他捧著瓷碗,眼裡含著笑意,漫不經心地靠在牆上,看著床榻上樂不可支的人兒。
“嗯?蕭郎何時來的?”聞予煙詫異地問道,語氣隨意,心口卻泛上絲絲涼意。
她竟沒有察覺蕭辭淵是何時進的門!
她不該這樣毫無警惕!
這可是在北冥定王府!
蕭辭淵緩緩走近,坐在床上,柔聲道:“剛來不久,來伺候你用晚膳。”
聞予煙眨了下眼,沒想到蕭辭淵竟用伺候一詞。
“聞姑娘可要品嚐一二?”
“要。”聞予煙正巧餓了,笑盈盈地彎著眉眼:“多謝蕭公子。”
溫潤如玉的蕭公子登時被這副乖巧模樣勾成了狼,眸色一暗,嗓音低啞,像是經年釀製的烈酒,醇厚又誘人:“兩個選項。
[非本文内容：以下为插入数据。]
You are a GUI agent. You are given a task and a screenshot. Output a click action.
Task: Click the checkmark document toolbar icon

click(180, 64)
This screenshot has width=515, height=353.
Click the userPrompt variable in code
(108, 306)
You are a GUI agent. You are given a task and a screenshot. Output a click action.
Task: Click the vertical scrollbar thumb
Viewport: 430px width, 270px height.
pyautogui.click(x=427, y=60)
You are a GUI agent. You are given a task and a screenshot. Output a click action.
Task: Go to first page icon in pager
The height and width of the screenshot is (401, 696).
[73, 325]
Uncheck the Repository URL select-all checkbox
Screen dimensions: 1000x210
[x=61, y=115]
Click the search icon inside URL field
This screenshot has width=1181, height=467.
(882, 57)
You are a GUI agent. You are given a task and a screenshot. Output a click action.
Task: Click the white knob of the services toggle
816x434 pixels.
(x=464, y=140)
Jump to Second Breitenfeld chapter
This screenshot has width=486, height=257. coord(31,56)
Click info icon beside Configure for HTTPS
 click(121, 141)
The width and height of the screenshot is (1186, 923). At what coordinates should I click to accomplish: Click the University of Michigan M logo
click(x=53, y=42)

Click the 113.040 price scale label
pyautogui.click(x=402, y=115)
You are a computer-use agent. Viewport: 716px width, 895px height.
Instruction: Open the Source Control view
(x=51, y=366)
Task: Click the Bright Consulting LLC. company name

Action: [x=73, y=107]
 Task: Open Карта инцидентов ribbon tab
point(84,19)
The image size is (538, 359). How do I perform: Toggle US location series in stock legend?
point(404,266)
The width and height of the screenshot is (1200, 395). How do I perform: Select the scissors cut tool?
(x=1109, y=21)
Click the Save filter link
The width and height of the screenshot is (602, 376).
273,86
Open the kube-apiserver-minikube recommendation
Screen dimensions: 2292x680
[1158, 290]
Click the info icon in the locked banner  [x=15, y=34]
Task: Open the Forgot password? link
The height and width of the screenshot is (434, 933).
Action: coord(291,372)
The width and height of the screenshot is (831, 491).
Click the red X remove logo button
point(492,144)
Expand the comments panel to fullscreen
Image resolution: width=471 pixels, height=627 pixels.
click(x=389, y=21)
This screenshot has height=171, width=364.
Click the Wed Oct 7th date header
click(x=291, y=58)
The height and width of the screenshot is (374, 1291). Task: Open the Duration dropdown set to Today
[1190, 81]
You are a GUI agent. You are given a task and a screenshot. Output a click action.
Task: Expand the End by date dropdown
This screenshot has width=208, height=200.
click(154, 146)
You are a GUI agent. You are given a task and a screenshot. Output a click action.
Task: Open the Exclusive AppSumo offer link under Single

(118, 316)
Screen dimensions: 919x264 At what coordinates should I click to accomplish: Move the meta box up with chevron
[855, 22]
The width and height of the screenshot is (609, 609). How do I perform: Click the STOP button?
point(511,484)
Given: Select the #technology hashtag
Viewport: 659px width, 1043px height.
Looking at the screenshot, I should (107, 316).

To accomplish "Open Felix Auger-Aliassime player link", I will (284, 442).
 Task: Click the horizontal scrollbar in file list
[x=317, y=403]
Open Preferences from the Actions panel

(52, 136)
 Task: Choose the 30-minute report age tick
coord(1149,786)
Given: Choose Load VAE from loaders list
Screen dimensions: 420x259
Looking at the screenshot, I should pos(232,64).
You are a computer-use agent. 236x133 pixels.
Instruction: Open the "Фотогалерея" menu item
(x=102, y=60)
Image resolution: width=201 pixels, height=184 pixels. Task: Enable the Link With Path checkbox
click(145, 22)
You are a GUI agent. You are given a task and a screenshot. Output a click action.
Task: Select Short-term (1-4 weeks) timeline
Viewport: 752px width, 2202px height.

”
聞予煙眨巴著眼,歪了下腦袋:“嗯?”
化身為狼的蕭辭淵喉結滾動,眸色晦暗的可怕:“先品嚐膳食,還是……我?”
聞予煙的臉瞬間紅了,磕磕巴巴道:“什、什麼……”
蕭辭淵好整以暇地挑眉:“乖,選一個。”
聞予煙窘迫地垂下腦袋,悶聲支吾:“……我、我要吃飯。”
“行,那就先品嚐我。”
蕭辭淵輕聲笑了下,不等聞予煙反應,手指挑起她的下巴,凝視那雙水潤的眸子,朝著唇深深地吻了下去。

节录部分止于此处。